Cuando Donald Trump habla, medio continente se tensa. Y cuando menciona a
México y al fentanilo en la misma frase, el ruido sube de volumen. Ante ese
escenario, Claudia Sheinbaum decidió bajar el tono y poner los puntos sobre las
íes: la política de Estados Unidos contra el fentanilo no es motivo para
intervenir en México.
La presidenta fue clara. No hubo rodeos ni lenguaje incendiario. Destacó que la
comunicación con Washington es buena y constante, y que el combate al
fentanilo se mantiene bajo el principio de responsabilidad compartida, ese
concepto diplomático que, traducido, significa: el problema no es solo de un
lado de la frontera.
Sheinbaum reconoció que el tráfico y consumo de fentanilo es un reto serio,
pero rechazó cualquier narrativa que sugiera acciones unilaterales o
intervencionistas. En otras palabras: cooperación sí, tutela no. Y esa línea, para
el gobierno mexicano, no es negociable.
El mensaje también fue hacia adentro.
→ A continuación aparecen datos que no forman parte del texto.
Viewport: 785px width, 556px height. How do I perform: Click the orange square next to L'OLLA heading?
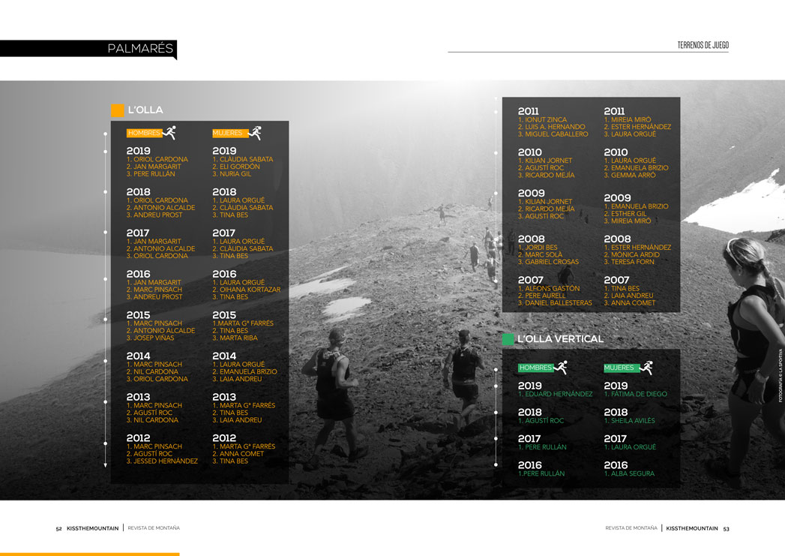click(x=118, y=110)
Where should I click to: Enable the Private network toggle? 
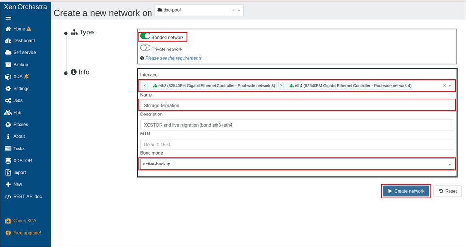(145, 48)
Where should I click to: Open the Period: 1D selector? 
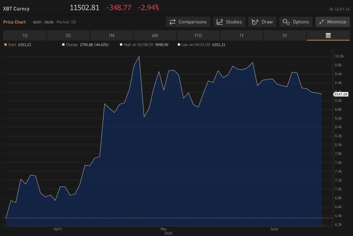point(66,22)
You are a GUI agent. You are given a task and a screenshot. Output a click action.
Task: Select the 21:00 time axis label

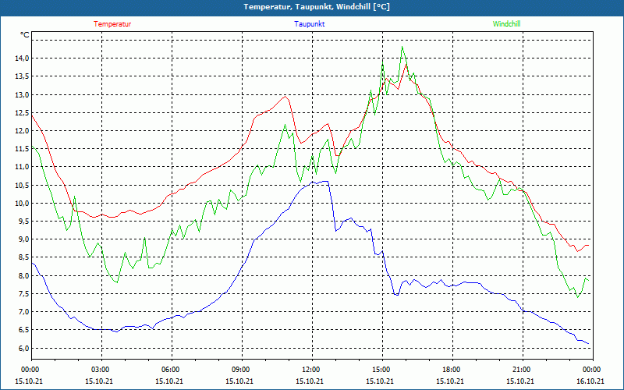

En un contexto donde los dichos de
Trump suelen provocar alarmas y especulación, la mandataria buscó transmitir
estabilidad y control. México, dijo, está haciendo su parte con acciones
coordinadas, sin ceder soberanía ni aceptar presiones fuera del marco bilateral.
La relación con Estados Unidos, subrayó, no se construye con amenazas, sino
con diálogo, datos y acuerdos. Y aunque el fentanilo se ha convertido en un
tema electoral y político del otro lado de la frontera, México no permitirá que
eso se traduzca en decisiones apresuradas.
Sheinbaum apostó por un tono institucional, casi quirúrgico, consciente de que
la diplomacia también consiste en no reaccionar a cada provocación. Mientras
Trump eleva el volumen, México responde con mesura.
En tiempos de discursos explosivos, la presidenta dejó clara su postura: la
cooperación es necesaria, pero la intervención no está sobre la mesa. Y ese
mensaje, más que tranquilizar, busca marcar límites.